Experience a horse riding holiday with a difference, and discover First Nations culture in Alberta through the eyes of the Ojibway, Cree, and Mohawk people. Ride in the foothills of the beautiful Rocky Mountains and reconnect with the outdoors from a new perspective — one that is rooted in Indigenous ways of knowing, learning, and connecting with the wilderness. Located one hour northwest of Calgary and around 16 miles south of Sundre, at the Painted Warriors Ranch, the heritage of Canada's original inhabitants is woven into every activity, their philosophy shaping all of the authentic outdoor experiences.

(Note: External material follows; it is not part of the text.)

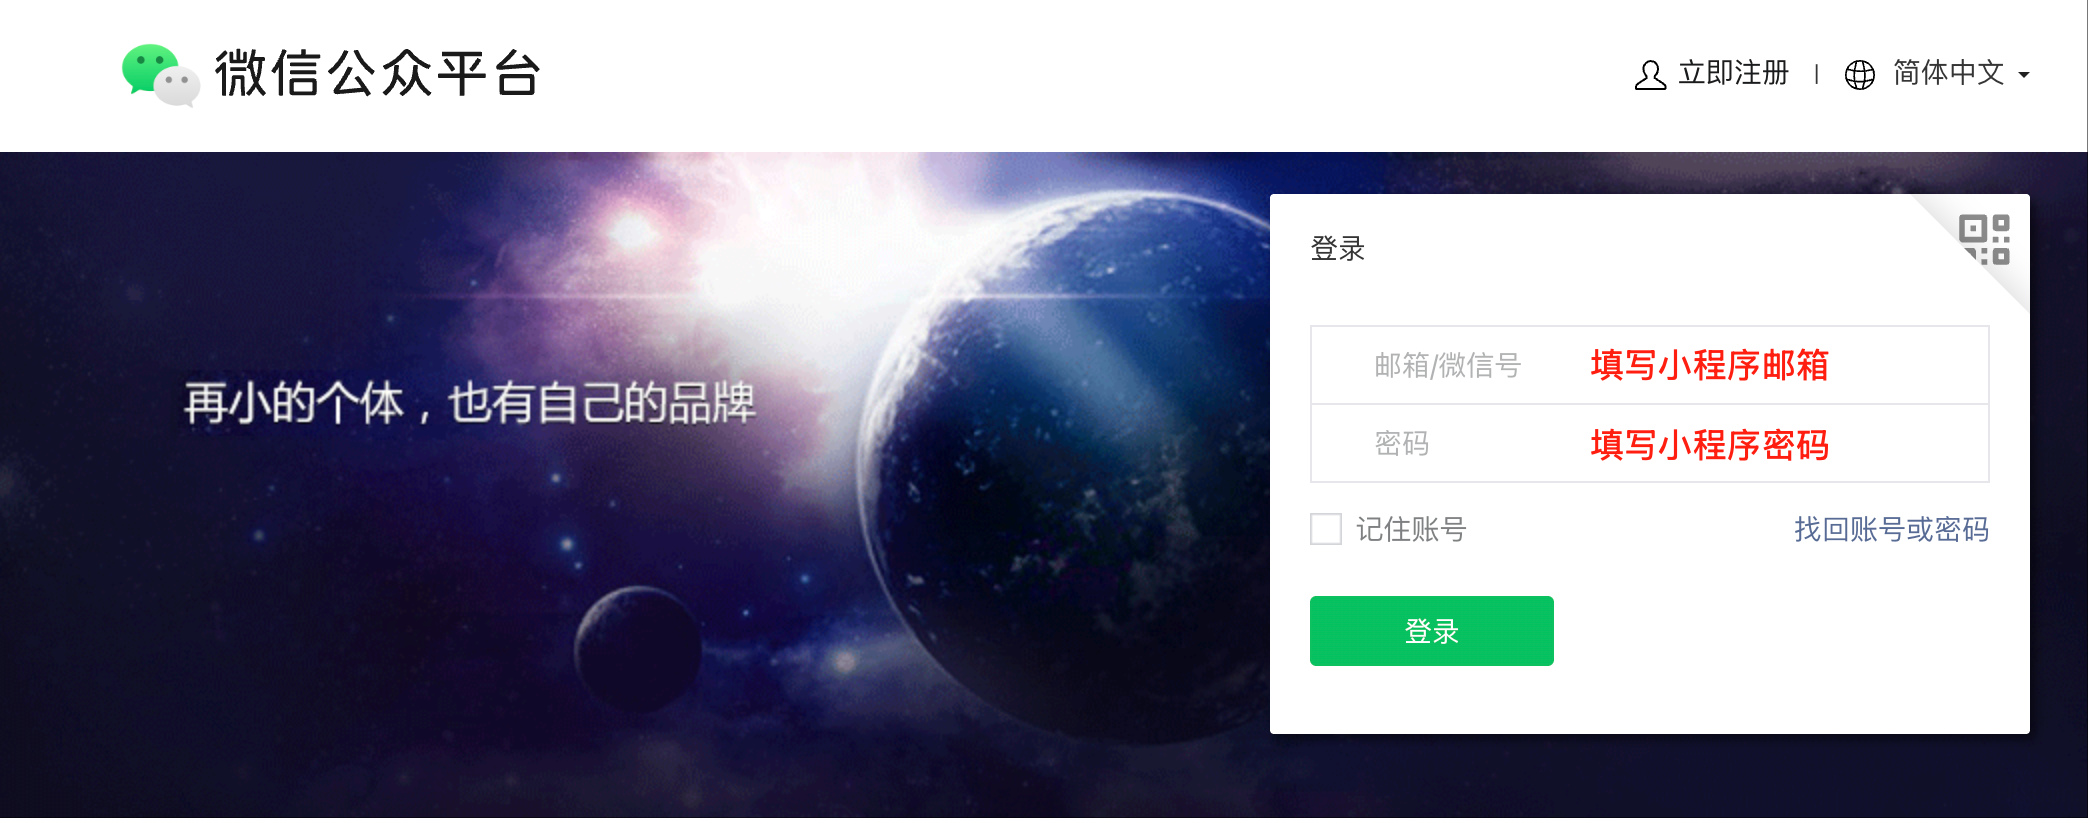The image size is (2088, 818).
Task: Focus the 密码 password field
Action: pyautogui.click(x=1650, y=443)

Initially working with Indigenous youth groups to keep their traditions alive, the Painted Warriors Ranch opened up its gates and its teachings to travellers in 2012: their aim to bridge the understanding between cultures through wilderness education, hands-on training, rituals, customs, and stories.
The team has decades of expertise, and whether it’s a day spent wildlife viewing on horseback or picking up a bow for the first time, you can expect to receive patient hands-on guidance. Owners Tracey Klettl (a descendant of the Cree and Mohawk people) and Tim Mearn (Saulteaux and a member of the Cote First Nations band), are highly qualified Outdoor Council of Canada instructors with many additional diverse certifications between them including, interpretive guiding, archery and horse riding. Painted Warriors is also an accredited training facility and is certified through the International Wilderness Guides Association.

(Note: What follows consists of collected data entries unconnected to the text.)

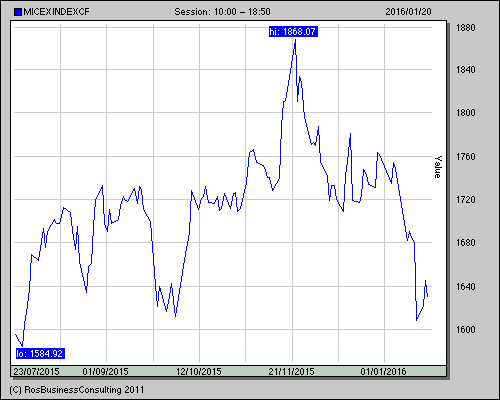Click the 23/07/2015 date axis label
The height and width of the screenshot is (400, 500).
pyautogui.click(x=36, y=371)
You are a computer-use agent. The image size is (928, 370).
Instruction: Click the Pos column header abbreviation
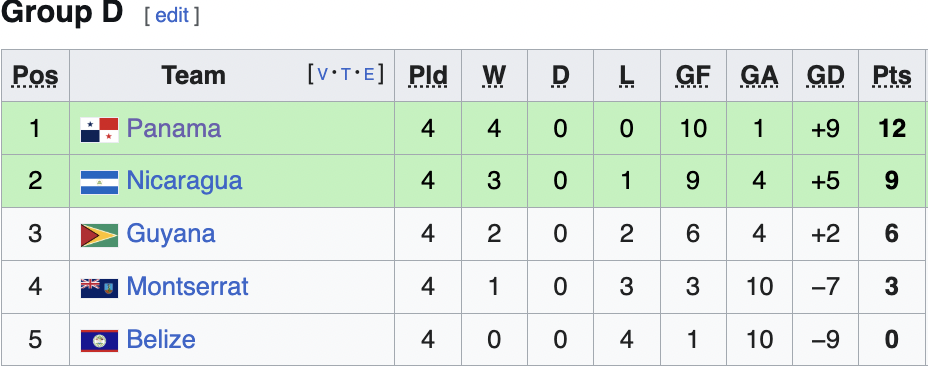coord(36,76)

All First Nations tribes share an intimate connection with the animal kingdom, especially the equine world, and at Painted Warriors, they feel it is important to preserve and impart their knowledge of working with horses, through this indigenous lens. From May through October, you are invited to explore stunning scenery from the saddle, the ranch surrounded by 82 acres of pristine wilderness. The small group horseback adventures take a maximum of six guests and range from two to 10 days, each one giving you the opportunity to learn new skills including natural navigation, geology, animal tracking and medicinal plant identification, horse riding, and backcountry basics.

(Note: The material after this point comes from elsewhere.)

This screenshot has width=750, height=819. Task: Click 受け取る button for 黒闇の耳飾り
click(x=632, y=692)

A typical 10-day adventure will start at the Painted Warriors Ranch. For the first five days you will not only be learning basic riding skills and safety around your horse, but also developing your understanding of First Nation outdoor skills from basic camping and fire lighting, to reading the nature trails and learning about the indigenous culture and its link to these very ancient lands. Even if you are an experienced rider, you will find there is a lot to learn. The final five days are spent out on the trail putting what you have learnt into practice. As the programme is flexible, we will work with you to tailor the trip to your exact requirements.
The accommodation is based in comfortable trapper tents with shared facilities. Hearty breakfasts are served to get you ready for the day’s activities, while indigenous-inspired snacks and home-made dinners are taken “family style”, and weather permitting, around the campfire. Share stories from the past to the present day in the traditional way under the wide Canadian skies, or alternatively there is the large meeting hall.
The ranch also draws on its First Nation heritage when it comes to archery, the activity reawakening our genetic memory as hunter gatherers and restoring our deep connection to the land. Having once represented Canada at the world archery championships, Tracey now teaches guests how to use a bow and arrow. Realistic foam targets in the shape of different animals, from elk to boar foam part of a simulated hunt.
The ranch has accommodations for up to 14 people, the roomy Métis-style trapper tents (each tent can hold up to five people) surrounded by forest, and heated by cozy wood burning stoves. Glamping is possible for individuals, families or larger groups.